By investing in formal AI skill development, Sreenivasaiah said organizations can train employees on how to use AI without inadvertently violating local labor laws or international data protection standards, helping talent move from experimenting to optimizing within secure, authorized environments, and empowering the workforce to use AI for high-value business intelligence rather than just basic task automation.

In a highly regulated market like the Philippines, Sreenivasaiahan said an unskilled worker using Shadow AI is a significant reputational risk, while a skilled worker using an integrated ecosystem is a competitive advantage.

Sreenivasaiah emphasized that the most effective way to discourage Shadow AI is not through restriction, but through alignment. “Companies must recognize that Shadow AI is a diagnostic signal, which highlights where existing corporate tools are failing to meet the speed and complexity of modern work,”  he said

To encourage a shift toward authorized tools, he said organizations must bridge the capability gap by providing approved, high-performance AI tools that actually solve the friction-filled workflows employees are trying to bypass. He also said that organizations  should establish clear safe zones, where employees know which tools are vetted for security and local compliance.

“Lastly, instead of penalizing unauthorized use, companies must reward teams that identify manual bottlenecks and work with IT to solve them using approved enterprise solutions,” he pointed out.
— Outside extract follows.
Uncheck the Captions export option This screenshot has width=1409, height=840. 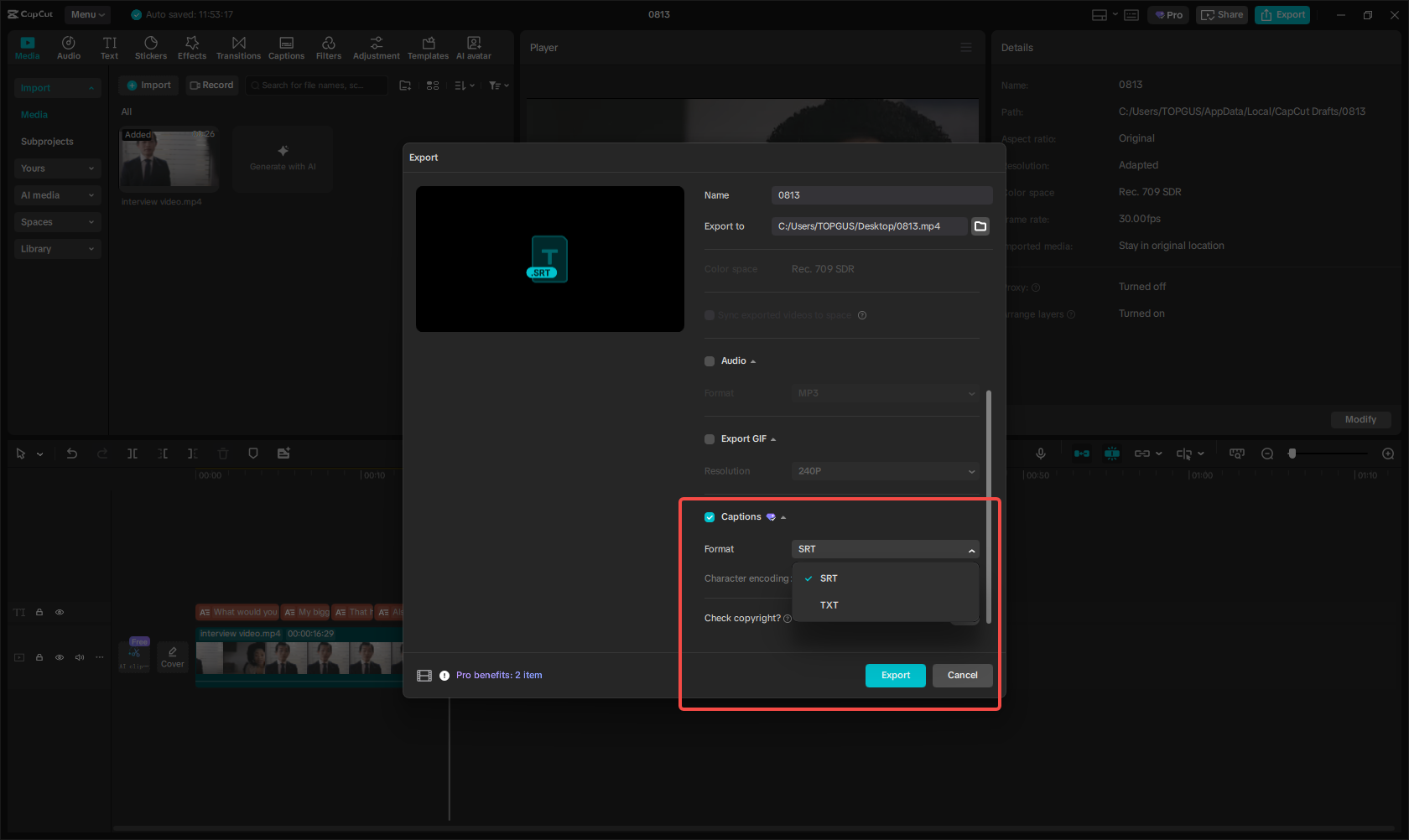click(x=709, y=516)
“At AscentHR, we believe that when the official path is the most efficient one, the incentive to seek digital shortcuts disappears,” he added.
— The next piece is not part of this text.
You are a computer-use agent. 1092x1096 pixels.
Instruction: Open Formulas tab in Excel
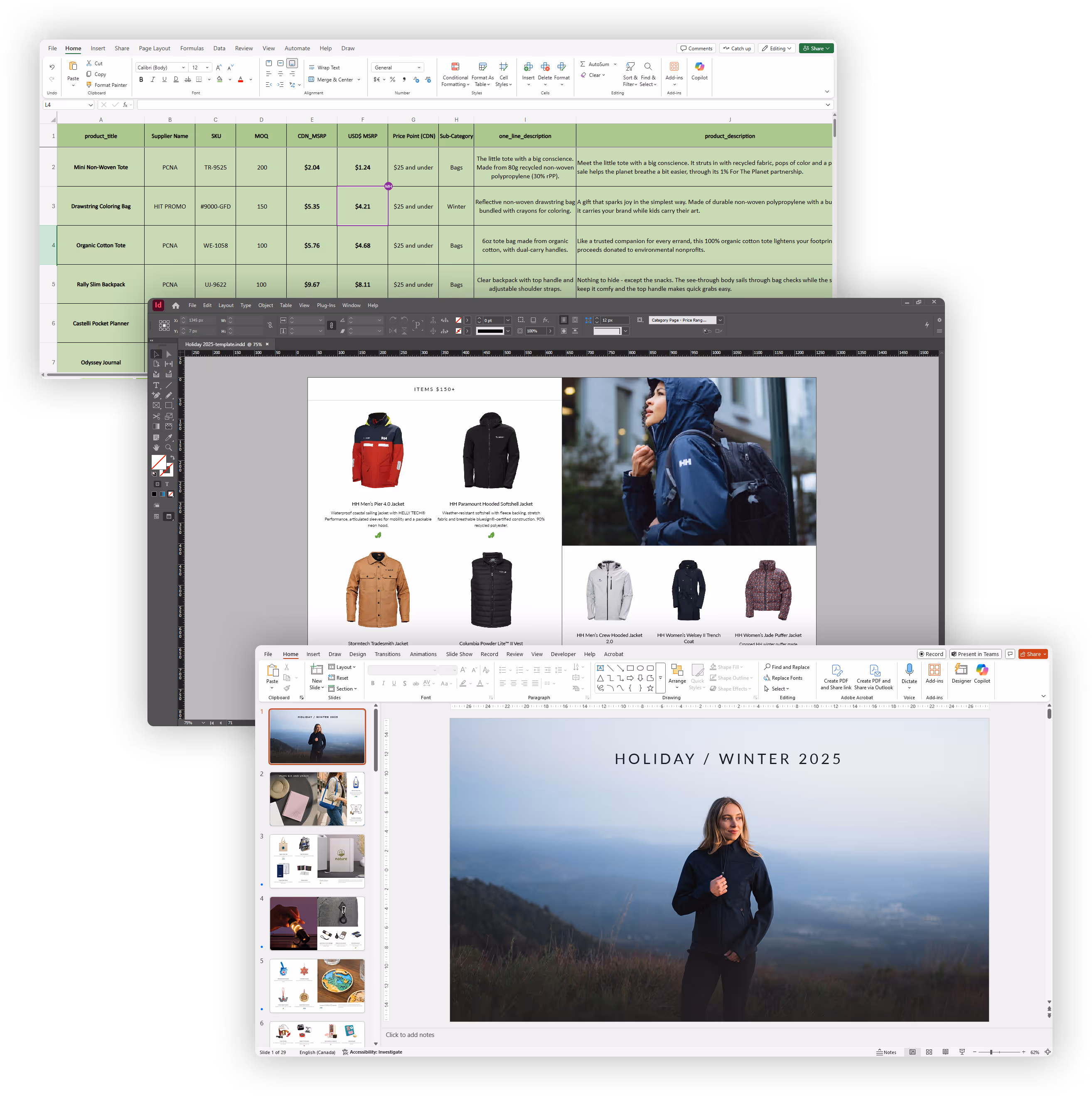click(x=192, y=48)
Shadow AI refers to the use of AI tools, applications, or cloud services within an organization without the explicit knowledge, approval, or oversight of the IT department or security team.

Moreover, it is the modern, AI-specific evolution of “Shadow IT.” Instead of downloading unapproved software, employees are inputting company data into consumer-facing generative AI tools to make their daily tasks easier and faster.

The primary driver of Shadow AI is simple: convenience and productivity. Employees want to work faster, and generative AI tools are highly accessible, free or low-cost, and incredibly easy to use. 

The use of unauthorized AI tools creates several critical vulnerabilities:
Data privacy and leakage: Many free, consumer-facing AI tools use user prompts to train their models. When employees paste sensitive corporate data, intellectual property, or trade secrets into these tools, that data enters the public domain or the vendor’s database, risking a severe data breach.

Compliance and legal violations: Uploading regulated data (like financial records, healthcare data, or personally identifiable information) into unapproved AI tools can instantly violate local data privacy laws, such as the EU GDPR or the Philippines Data Privacy Act.

Intellectual Property (Ip) Ownership: If an employee uses an unauthorized AI tool to generate code or creative content for a client, the legal ownership of that output can become highly ambiguous, creating potential copyright and liability issues.

Bias and hallucinations: Unvetted AI tools can produce inaccurate data (“hallucinations”) or biased results. If employees rely on these outputs for business decisions or reporting without quality control, it can lead to operational errors.